A HISTÓRIA DE DOIS BUGRES
Às vezes quando estou tentando escrever um livro tendo a inventar para a história ficar mais interessante, mas digo aos leitores do RL que esse caso é verídico e aconteceu a menos de três quilômetros de onde moro, no final de 20l0. Parece uma loucura e não o é.
- Bão cumpade?
- Bamo levano.
- Acabou as férias, hein cumpade.
- Agora nóis tem que trabaiá nesse solão.
- Tão falano que o Santo Antonho tava pricisano fazê uns casamento, antão foi atrás do São Pedro que vortô correno das férias e fechou a torneira que o São Benedito dexava aberta.
- Mais qualé as nuvidade?
- Cê cunhece aques dois Gaspar que mora lá no arto da serra do Branquinho?
- Teve uma veiz que comprei uma vaca parida praqueas banda e vi os dois no meio do mato, cum coisa que tava cum medo da gente.
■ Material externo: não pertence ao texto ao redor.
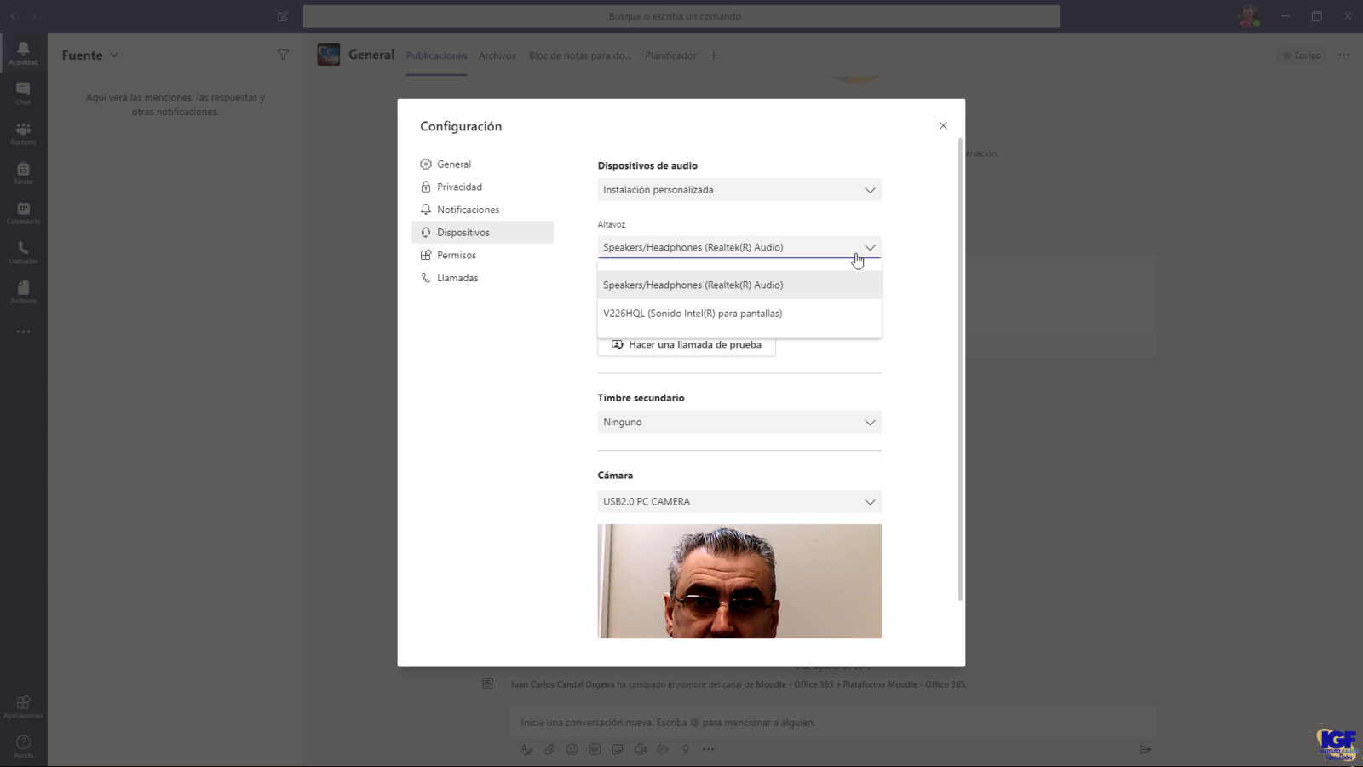This screenshot has width=1363, height=767.
Task: Select Speakers/Headphones Realtek Audio option
Action: pyautogui.click(x=693, y=285)
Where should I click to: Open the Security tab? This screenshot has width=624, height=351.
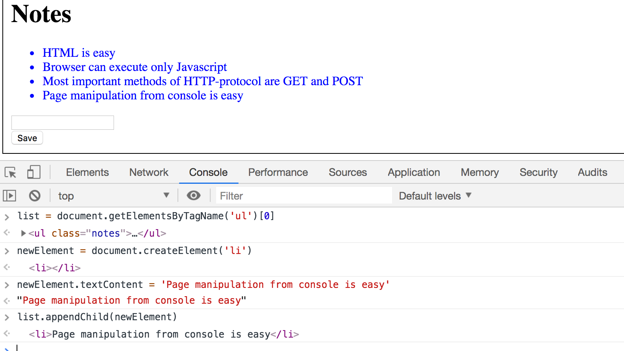538,172
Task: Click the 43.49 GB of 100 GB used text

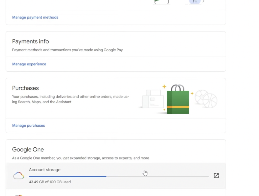Action: (50, 182)
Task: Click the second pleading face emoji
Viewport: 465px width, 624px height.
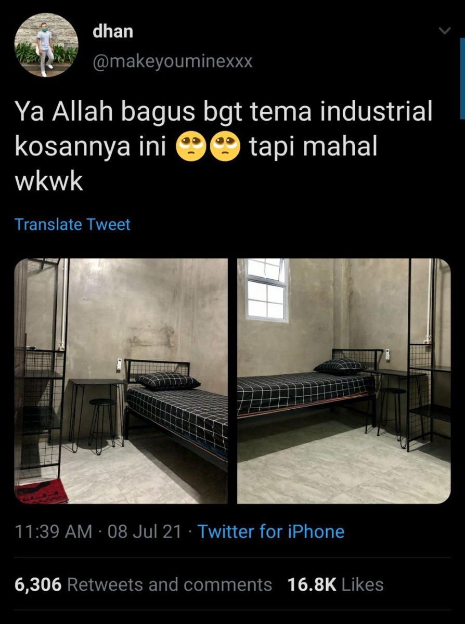Action: 226,148
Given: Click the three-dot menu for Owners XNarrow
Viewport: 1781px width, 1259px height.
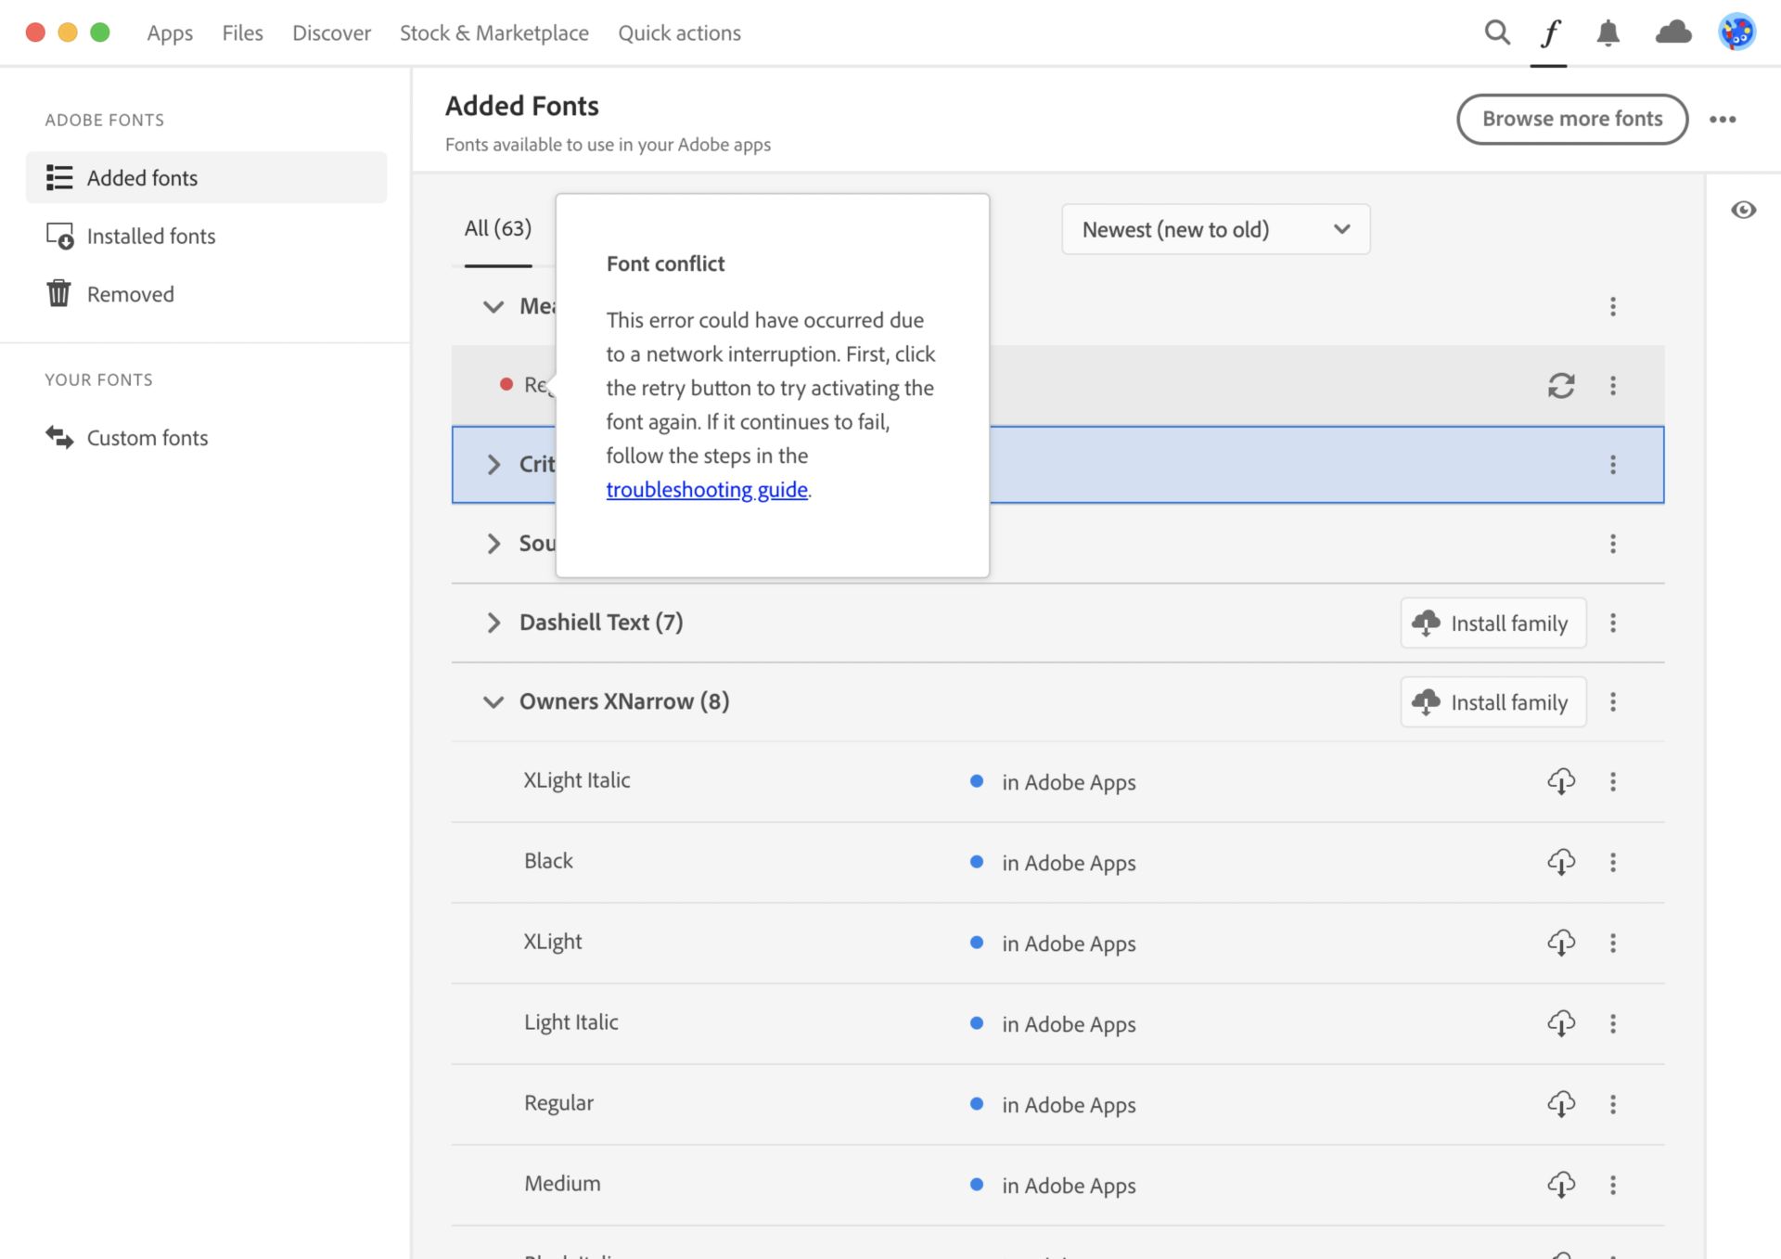Looking at the screenshot, I should pyautogui.click(x=1611, y=701).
- Puis antão, ês vive inté hoje cumo bugre.
- Brinca não cumpade? Quesse dizinvorvimento tudo?
- Mas parece que a vida dês tá cumeçano a miorá.
- Cumo cumpade?
- Diz o João Taliba, qué parente dês lá do lado dos avô, que es tinha uma irmã mais nova que foi trabaiá de doméstica lá pás banda de São Paulo e se deu bem. Casô, teve um fio que se formô pra doutô, que dispois de formado e ganhá lá os troco dele, está vino aqui pra tentá miorá a vida dos tio bugre.
- Moço bão, hein cumpade?
- Se é. Conheço fio que dispois de se dá bem na vida deu foi banana pros pai pobre.
- Mais conta aí.
- Puis é. Diz o João que uns mêis atrais o rapaiz chegô cum trator de estera fazeno istrada, terraplanage no meio daquele mato...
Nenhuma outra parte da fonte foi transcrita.